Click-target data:
*****
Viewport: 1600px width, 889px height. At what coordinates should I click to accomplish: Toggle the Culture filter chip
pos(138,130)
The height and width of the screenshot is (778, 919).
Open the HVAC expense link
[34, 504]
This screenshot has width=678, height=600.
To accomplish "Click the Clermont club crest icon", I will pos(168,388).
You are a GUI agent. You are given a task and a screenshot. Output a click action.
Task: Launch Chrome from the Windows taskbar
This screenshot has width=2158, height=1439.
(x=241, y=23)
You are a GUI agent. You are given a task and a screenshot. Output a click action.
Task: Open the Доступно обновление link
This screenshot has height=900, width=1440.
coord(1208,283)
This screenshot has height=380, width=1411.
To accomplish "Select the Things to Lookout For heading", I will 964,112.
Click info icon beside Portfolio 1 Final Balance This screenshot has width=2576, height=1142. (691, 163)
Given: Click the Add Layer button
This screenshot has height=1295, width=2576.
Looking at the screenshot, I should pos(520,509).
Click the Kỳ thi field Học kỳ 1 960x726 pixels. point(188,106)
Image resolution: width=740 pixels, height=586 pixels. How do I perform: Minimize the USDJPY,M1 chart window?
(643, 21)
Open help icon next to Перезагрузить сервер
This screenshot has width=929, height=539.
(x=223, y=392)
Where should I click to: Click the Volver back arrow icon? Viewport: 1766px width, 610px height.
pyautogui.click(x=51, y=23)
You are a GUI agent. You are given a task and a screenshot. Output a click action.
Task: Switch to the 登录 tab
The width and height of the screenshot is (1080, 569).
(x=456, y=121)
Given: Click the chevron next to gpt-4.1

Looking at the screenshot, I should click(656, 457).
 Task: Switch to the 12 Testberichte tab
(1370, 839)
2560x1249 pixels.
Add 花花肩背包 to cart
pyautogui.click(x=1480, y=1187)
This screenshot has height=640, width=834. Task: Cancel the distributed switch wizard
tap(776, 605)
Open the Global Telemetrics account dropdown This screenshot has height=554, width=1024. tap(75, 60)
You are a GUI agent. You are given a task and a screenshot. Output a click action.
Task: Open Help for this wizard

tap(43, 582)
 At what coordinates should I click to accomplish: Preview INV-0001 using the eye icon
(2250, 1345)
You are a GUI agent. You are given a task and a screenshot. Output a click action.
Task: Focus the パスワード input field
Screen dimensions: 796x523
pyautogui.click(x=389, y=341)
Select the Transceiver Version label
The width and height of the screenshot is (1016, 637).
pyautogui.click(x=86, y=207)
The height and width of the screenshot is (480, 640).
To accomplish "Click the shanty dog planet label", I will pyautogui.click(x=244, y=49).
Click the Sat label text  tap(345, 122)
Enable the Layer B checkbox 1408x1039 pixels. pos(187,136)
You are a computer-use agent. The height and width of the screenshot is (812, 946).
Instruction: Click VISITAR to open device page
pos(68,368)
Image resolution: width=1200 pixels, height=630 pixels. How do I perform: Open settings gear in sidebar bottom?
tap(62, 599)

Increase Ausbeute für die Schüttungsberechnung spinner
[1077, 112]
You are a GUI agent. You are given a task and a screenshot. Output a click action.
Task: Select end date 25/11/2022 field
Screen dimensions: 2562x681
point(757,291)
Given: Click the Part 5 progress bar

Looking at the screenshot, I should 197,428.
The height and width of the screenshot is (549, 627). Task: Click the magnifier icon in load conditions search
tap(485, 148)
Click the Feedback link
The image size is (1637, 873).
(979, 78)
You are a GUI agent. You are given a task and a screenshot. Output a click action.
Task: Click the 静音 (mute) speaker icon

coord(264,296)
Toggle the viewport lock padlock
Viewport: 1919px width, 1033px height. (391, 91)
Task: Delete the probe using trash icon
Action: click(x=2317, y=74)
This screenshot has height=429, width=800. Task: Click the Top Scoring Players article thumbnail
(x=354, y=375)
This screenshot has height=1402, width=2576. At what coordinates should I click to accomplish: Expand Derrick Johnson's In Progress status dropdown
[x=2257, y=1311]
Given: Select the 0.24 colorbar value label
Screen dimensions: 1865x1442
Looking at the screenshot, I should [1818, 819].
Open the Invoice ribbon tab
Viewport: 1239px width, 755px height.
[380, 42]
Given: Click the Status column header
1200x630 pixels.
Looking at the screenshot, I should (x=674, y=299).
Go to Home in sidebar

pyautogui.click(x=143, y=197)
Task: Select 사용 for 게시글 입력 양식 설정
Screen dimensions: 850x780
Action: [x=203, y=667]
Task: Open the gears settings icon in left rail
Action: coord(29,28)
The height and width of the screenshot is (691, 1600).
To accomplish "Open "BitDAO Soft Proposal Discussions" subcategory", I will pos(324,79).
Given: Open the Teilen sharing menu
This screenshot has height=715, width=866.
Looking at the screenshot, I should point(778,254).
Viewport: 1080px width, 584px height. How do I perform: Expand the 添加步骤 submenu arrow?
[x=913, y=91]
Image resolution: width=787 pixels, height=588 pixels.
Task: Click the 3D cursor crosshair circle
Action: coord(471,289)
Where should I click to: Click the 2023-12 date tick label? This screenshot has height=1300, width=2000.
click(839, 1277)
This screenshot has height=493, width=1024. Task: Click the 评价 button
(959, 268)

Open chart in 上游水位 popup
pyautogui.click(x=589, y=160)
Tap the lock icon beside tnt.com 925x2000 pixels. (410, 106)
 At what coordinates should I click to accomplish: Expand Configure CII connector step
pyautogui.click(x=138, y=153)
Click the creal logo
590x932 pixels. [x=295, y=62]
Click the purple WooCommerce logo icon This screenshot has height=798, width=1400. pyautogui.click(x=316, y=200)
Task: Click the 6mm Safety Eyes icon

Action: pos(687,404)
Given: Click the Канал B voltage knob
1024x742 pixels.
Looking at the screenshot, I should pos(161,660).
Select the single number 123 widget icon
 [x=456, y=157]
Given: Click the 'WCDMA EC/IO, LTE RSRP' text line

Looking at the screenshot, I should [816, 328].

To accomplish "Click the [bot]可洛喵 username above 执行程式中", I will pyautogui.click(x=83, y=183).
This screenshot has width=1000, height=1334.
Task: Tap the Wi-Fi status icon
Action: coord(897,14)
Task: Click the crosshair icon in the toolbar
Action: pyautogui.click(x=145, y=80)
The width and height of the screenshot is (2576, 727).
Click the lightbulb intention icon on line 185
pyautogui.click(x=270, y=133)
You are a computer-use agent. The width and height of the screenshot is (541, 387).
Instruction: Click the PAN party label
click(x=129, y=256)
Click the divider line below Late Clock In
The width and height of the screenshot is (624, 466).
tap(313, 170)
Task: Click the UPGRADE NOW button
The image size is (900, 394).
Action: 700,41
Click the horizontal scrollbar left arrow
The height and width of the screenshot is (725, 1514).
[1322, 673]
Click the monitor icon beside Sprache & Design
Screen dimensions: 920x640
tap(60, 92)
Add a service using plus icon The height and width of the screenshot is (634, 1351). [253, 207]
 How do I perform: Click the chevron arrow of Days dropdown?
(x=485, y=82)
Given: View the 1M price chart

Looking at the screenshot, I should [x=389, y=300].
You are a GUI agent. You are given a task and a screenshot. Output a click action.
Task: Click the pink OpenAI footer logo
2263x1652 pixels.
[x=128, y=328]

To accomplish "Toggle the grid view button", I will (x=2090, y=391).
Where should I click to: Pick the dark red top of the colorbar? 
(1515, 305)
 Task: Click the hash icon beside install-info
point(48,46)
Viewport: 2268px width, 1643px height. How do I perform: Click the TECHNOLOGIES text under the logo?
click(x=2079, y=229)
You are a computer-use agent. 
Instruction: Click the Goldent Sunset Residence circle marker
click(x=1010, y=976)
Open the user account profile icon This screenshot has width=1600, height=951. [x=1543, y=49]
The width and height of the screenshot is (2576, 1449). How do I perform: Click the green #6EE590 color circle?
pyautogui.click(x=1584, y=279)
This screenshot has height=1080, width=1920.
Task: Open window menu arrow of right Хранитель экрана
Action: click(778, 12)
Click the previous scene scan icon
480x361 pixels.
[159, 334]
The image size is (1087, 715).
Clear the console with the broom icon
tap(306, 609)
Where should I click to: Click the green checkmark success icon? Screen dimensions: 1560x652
*****
• [TASK DETAILS]: Copy out the lines of the data verbatim, everything from the line containing "This screenshot has height=1402, width=2576." down to the line containing "I will pos(324,79).", with both of those lines included.

• [SOLUTION TO THE EXERCISE]:
This screenshot has height=1402, width=2576. At what coordinates should I click to accomplish: Expand Derrick Johnson's In Progress status dropdown
[x=2257, y=1311]
Given: Select the 0.24 colorbar value label
Screen dimensions: 1865x1442
Looking at the screenshot, I should [1818, 819].
Open the Invoice ribbon tab
Viewport: 1239px width, 755px height.
[380, 42]
Given: Click the Status column header
1200x630 pixels.
Looking at the screenshot, I should (x=674, y=299).
Go to Home in sidebar

pyautogui.click(x=143, y=197)
Task: Select 사용 for 게시글 입력 양식 설정
Screen dimensions: 850x780
Action: [x=203, y=667]
Task: Open the gears settings icon in left rail
Action: coord(29,28)
The height and width of the screenshot is (691, 1600).
To accomplish "Open "BitDAO Soft Proposal Discussions" subcategory", I will pos(324,79).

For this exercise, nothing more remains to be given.